Things were fine. I turned seventeen. I was hanging out sitting around my bare room, reading books, the History of This, the History of That, dry stuff, waiting for my genius to kick in. This is what had happened to Christina. One day when she was ten, she was having a tea party with her dolls, which were two rolled pink towels, the next day she cataloged and diagrammed the amino acids, laying the groundwork for two artificial sweeteners and a mood elevator. By the time my mother, Gloria Rainstrap, returned from the Northwest and my father looked up from his table, the State Department “mentors” had been by and my sister, Christina, was on her way to the inner sanctums of the Massachusetts Institute of Technology. I remember my mother standing against my father’s drafting table, her hands along the top. Her jaw was set and she said, “This is meaningful work for Christina, her special doorway.”
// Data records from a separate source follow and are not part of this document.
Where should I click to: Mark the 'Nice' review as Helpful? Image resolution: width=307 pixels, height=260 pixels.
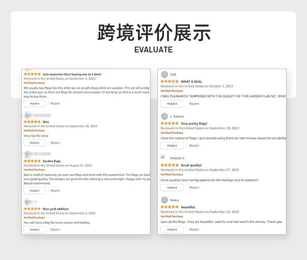click(35, 143)
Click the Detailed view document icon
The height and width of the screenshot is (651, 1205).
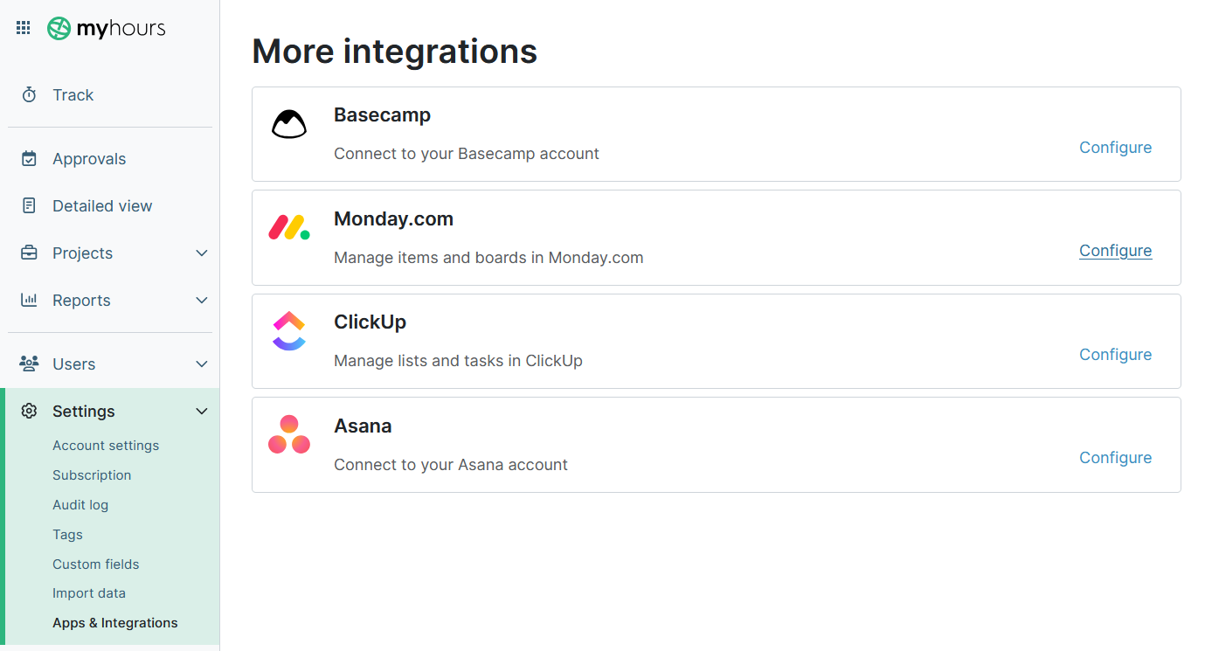tap(29, 205)
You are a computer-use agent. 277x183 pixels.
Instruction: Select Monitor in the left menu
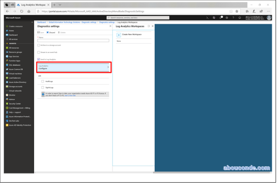pyautogui.click(x=12, y=95)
My father dragged his eyes up from his drawings and said, “Where’s Christi
na now?”
So the day I went into Garrett’s room and found him writing equations on a huge scroll of butcher paper, which he had used until that day to draw battle re-creations of the French and Indian War, was a big day for me. I stood there in the gloom, watching him crawl along the paper, reeling out figures of which very few were numbers I recognized, most of the symbols being X’s and Y’s and the little twisted members of the Greek alphabet, and I knew that it had skipped me. Genius had cast its powerful, clear eye on me and said, “No thanks.” At least I was that smart. I realized that I was not going to get to be a genius.
The message took my body a piece at a time, loosening each joint and muscle on the way up and then filling my face with a strange warmth, which I knew immediately was relief.
I was free.
I immediately took a job doing landscaping and general cleanup and maintenance at the San Jacinto Resort Motel on the old Hempstead Highway. My friend Jeff Shreckenbah worked next door at Alfredo’s American Cafe, and he had told me that the last guy doing handiwork at the motel had been fired for making a holy mess of the parking lot with a paintbrush, and when I applied, Mr. Rakkerts, the short little guy who owned the place, took me on. These were the days of big changes for me. I bought a car, an act that would have at one time been as alien for me as intergalactic travel or applying to barber college. I bought a car. It was a four door limegreen Plymouth Fury III, low miles. I bought a pair of chinos. These things gave me exquisite pleasure. I was seventeen and I had not known the tangible pleasure of having things. I bought three new shirts and a wristwatch with a leather strap, and I went driving in the evenings, alone south from our subdivision of Spring Woods with my arm on the green sill of my lime-green Plymouth Fury III through the vast spaghetti bowl of freeways and into the mysterious network of towers that was downtown Houston. It was my dawning.